Hem de dört ayak değil iki ayak!

Ön tarafta bulunan ayaklar artık başka işlere yarayacaktı.

Bu büyük fark evrim zincirindeki en önemli dönüm noktasıydı.

Evrimin ve tanrının amaçladığı bir halkaydı belki de…

Darwin in teorisi de bu büyük yürüyüşe insanın evrim sonucu ulaştığını söyler…

Darwin’ e göre büyük büyük dedelerimiz muz düşkünü, daldan dala trapez yapan, insan sesini andıran sesler çıkartan maymun biraderlerdi…

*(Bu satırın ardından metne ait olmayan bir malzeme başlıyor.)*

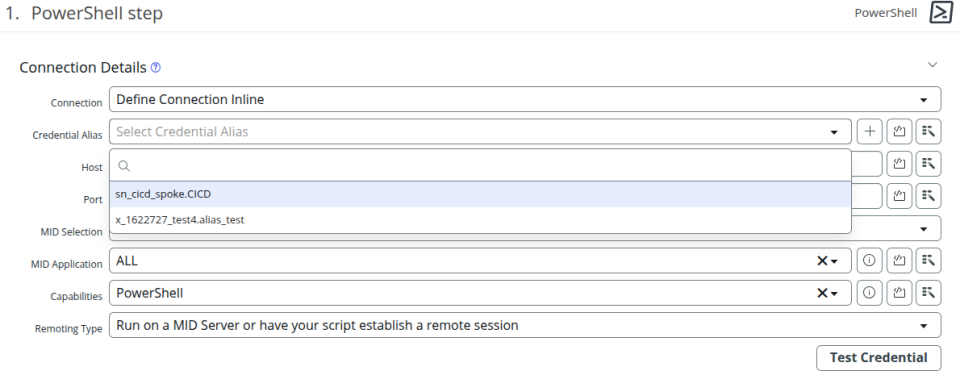Click the PowerShell step icon at top right
Image resolution: width=960 pixels, height=371 pixels.
[940, 13]
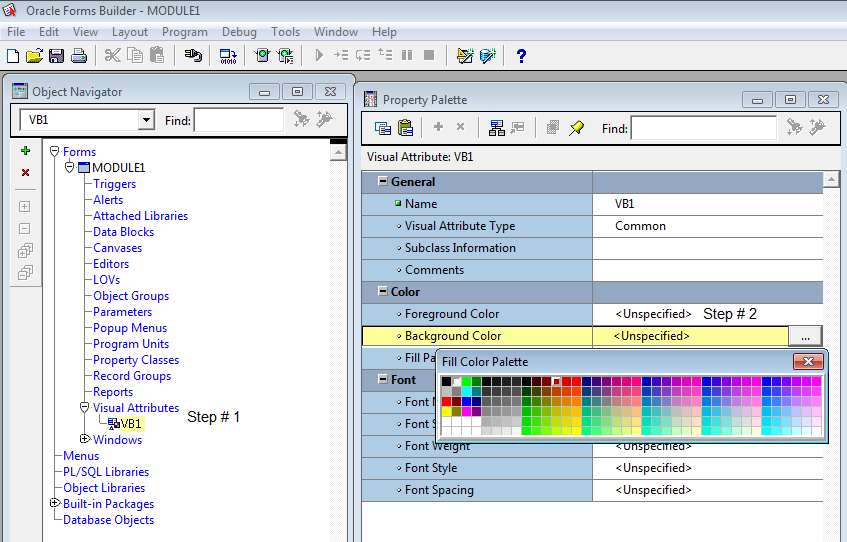Click Copy Properties icon in Property Palette toolbar
The height and width of the screenshot is (542, 847).
coord(383,128)
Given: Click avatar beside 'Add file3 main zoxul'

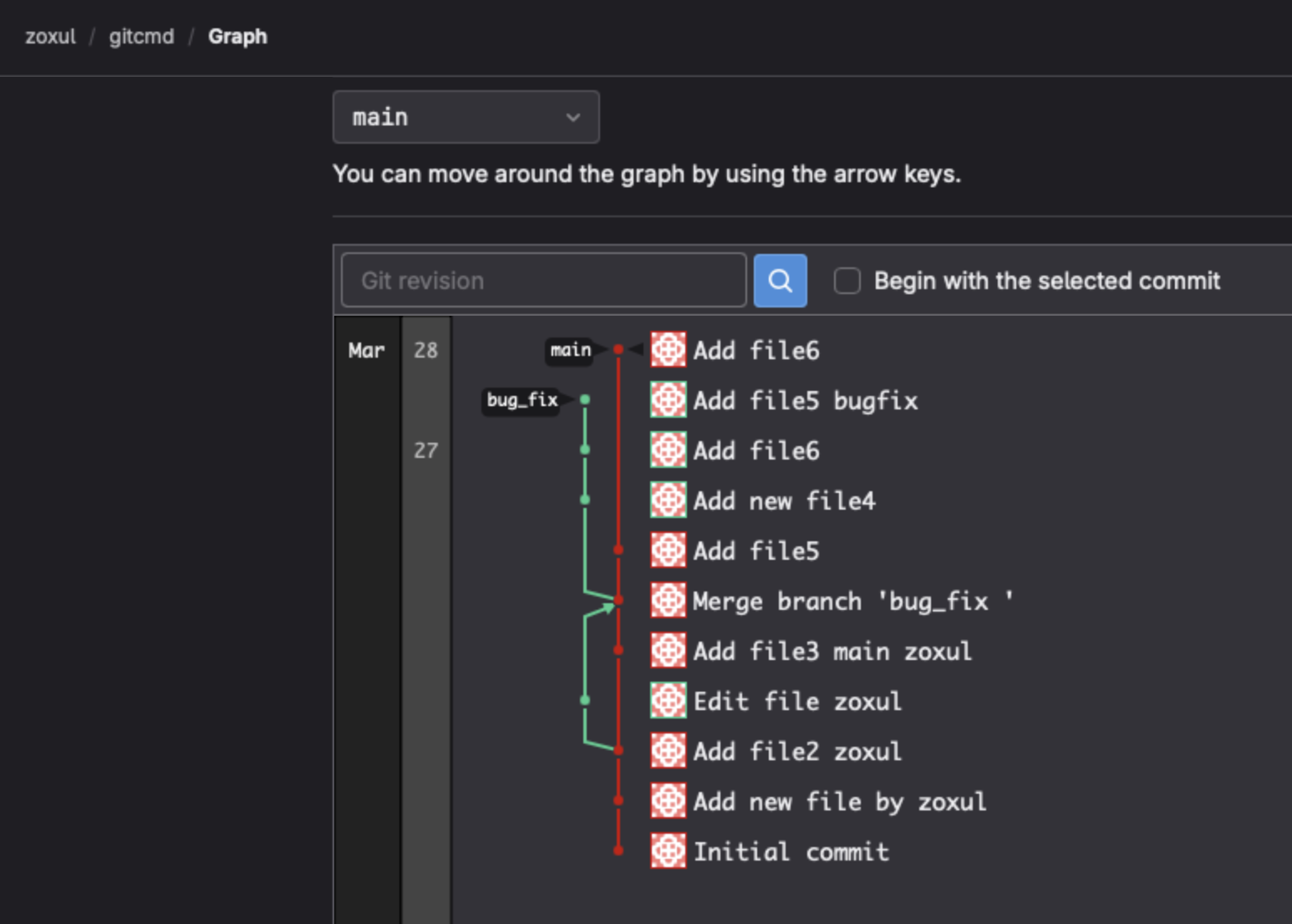Looking at the screenshot, I should (x=668, y=651).
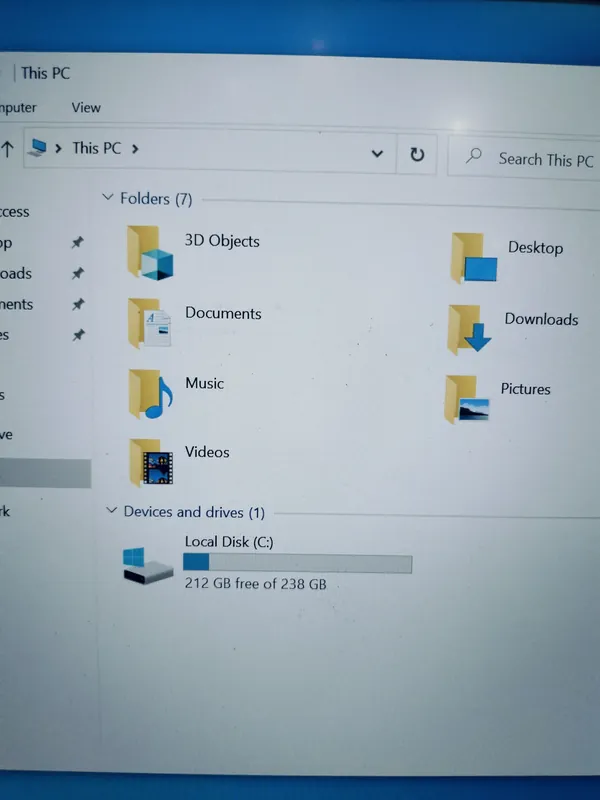Open the Desktop folder icon
600x800 pixels.
click(x=473, y=257)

Darwin bunu söylediğinde insanlar aynalara koştu.

”Hayır olamaz, benim dedem ak sakallı bir ihtiyar, ama onun dedesinden herkes bihaber; yoksa bir goril mi?”

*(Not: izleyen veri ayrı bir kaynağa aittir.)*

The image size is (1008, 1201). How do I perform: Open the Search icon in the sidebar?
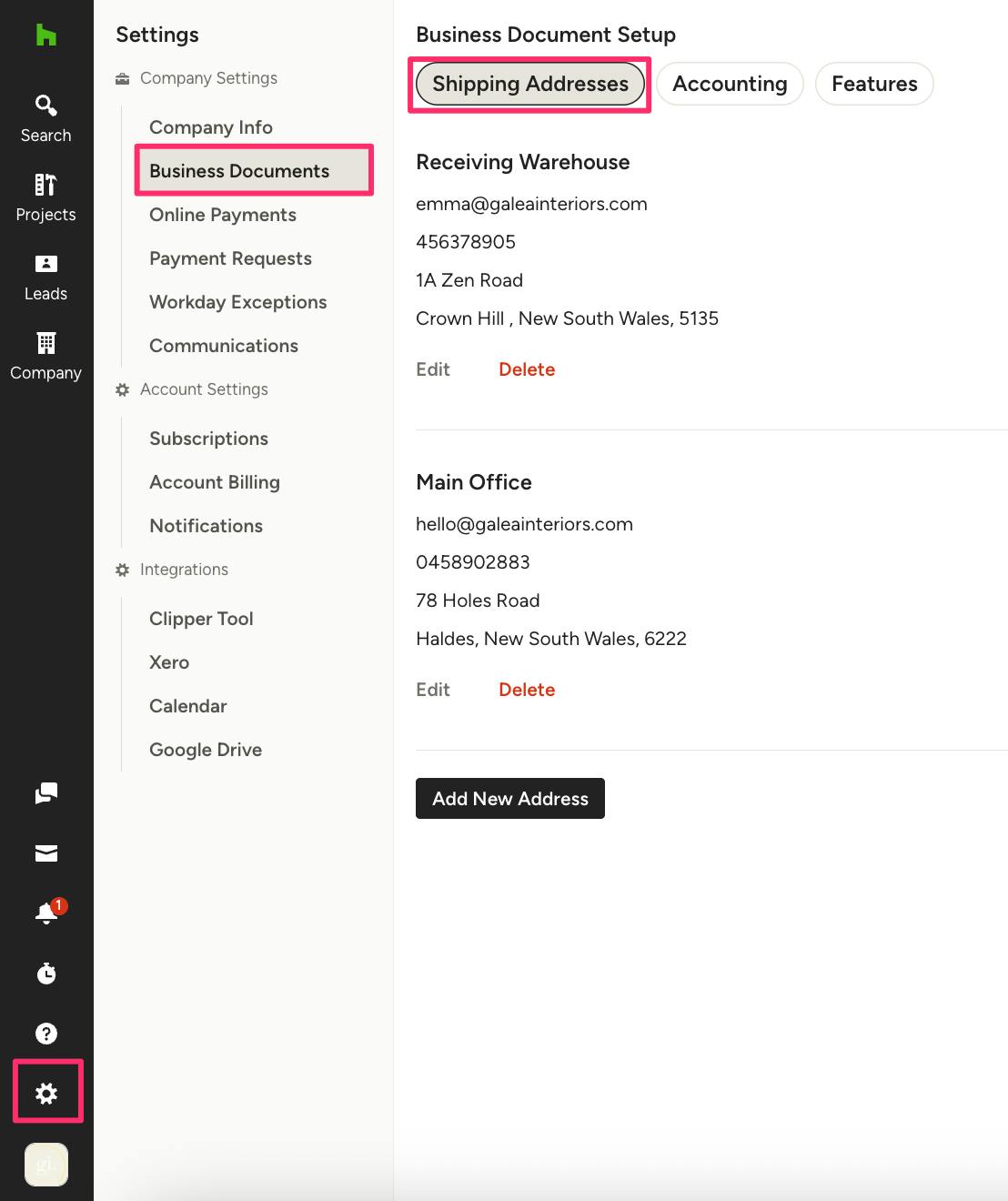[x=45, y=118]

”Zaten benim kocamda bir tuhaflık vardı… Bir insan bu kadar kıllı olur mu?”

”Geçen gün salıncak kurmak için ağaca çıktı… Yüzünde nasıl bir huzur vardı.”

”Bu karının yedi göbek öncesi mutlaka şempanze… Yaşlandıkça ortaya çıktı, Darwin bunu görse teorisine başka kanıt istemez; Afrika’ ya maymun avına gitmez.”

Ben Aynaya bakmasaydım da Darwin ‘ e inanacaktım...

Hem Evrimin tanrı fikrini zedeleyeceğini düşünmüyorum…

Tanrı bir evrim zincirini takip ederek en mükemmeli yaratmış olamaz mı?

Ama inanmayanlar da var.

Onlar tanrının 7 günde dünyayı yarattığına, Havva anamızın Adem babamızın kaburga kemiğinden çıktığına inanıyorlar.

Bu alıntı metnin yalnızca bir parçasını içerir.